Automatic Targetless Extrinsic Calibration of a 3D Lidar and Camera by Maximizing Mutual Information

  • Gaurav Pandey
  • James McBride
  • Silvio Savarese
  • Ryan Eustice

This paper reports on a mutual information (MI) based algorithm for automatic extrinsic calibration of a 3D laser scanner and optical camera system. By using MI as the registration criterion, our method is able to work in situ without the need for any specific calibration targets, which makes it practical for in-field calibration. The calibration parameters are estimated by maximizing the mutual information obtained between the sensor-measured surface intensities. We calculate the Cramer-Rao-Lower-Bound (CRLB) and show that the sample variance of the estimated parameters empirically approaches the CRLB for a sufficient number of views. Furthermore, we compare the calibration results to independent ground-truth and observe that the mean error also empirically approaches to zero as the number of views are increased. This indicates that the proposed algorithm, in the limiting case, calculates a minimum variance unbiased (MVUB) estimate of the calibration parameters. Experimental results are presented for data collected by a vehicle mounted with a 3D laser scanner and an omnidirectional camera system.

IROS Conference 2012 Conference Paper

Toward mutual information based automatic registration of 3D point clouds

  • Gaurav Pandey 0004
  • James R. McBride
  • Silvio Savarese
  • Ryan M. Eustice

This paper reports a novel mutual information (MI) based algorithm for automatic registration of unstructured 3D point clouds comprised of co-registered 3D lidar and camera imagery. The proposed method provides a robust and principled framework for fusing the complementary information obtained from these two different sensing modalities. High-dimensional features are extracted from a training set of textured point clouds (scans) and hierarchical k-means clustering is used to quantize these features into a set of codewords. Using this codebook, any new scan can be represented as a collection of codewords. Under the correct rigid-body transformation aligning two overlapping scans, the MI between the codewords present in the scans is maximized. We apply a James-Stein-type shrinkage estimator to estimate the true MI from the marginal and joint histograms of the codewords extracted from the scans. Experimental results using scans obtained by a vehicle equipped with a 3D laser scanner and an omnidirectional camera are used to validate the robustness of the proposed algorithm over a wide range of initial conditions.
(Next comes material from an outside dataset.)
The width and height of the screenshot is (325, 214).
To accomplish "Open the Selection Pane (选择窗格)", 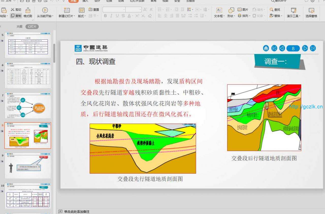I will click(311, 10).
We also show that the proposed method works well with 3D data alone.

ICRA Conference 2011 Conference Paper

Visually bootstrapped generalized ICP

  • Gaurav Pandey 0004
  • Silvio Savarese
  • James R. McBride
  • Ryan M. Eustice

This paper reports a novel algorithm for boot strapping the automatic registration of unstructured 3D point clouds collected using co-registered 3D lidar and omnidirectional camera imagery. Here, we exploit the co-registration of the 3D point cloud with the available camera imagery to associate high dimensional feature descriptors such as scale invariant feature transform (SIFT) or speeded up robust features (SURF) to the 3D points. We first establish putative point correspondence in the high dimensional feature space and then use these correspondences in a random sample consensus (RANSAC) framework to obtain an initial rigid body transformation that aligns the two scans. This initial transformation is then refined in a generalized iterative closest point (ICP) framework. The proposed method is completely data driven and does not require any initial guess on the transformation. We present results from a real world dataset collected by a vehicle equipped with a 3D laser scanner and an omnidirectional camera.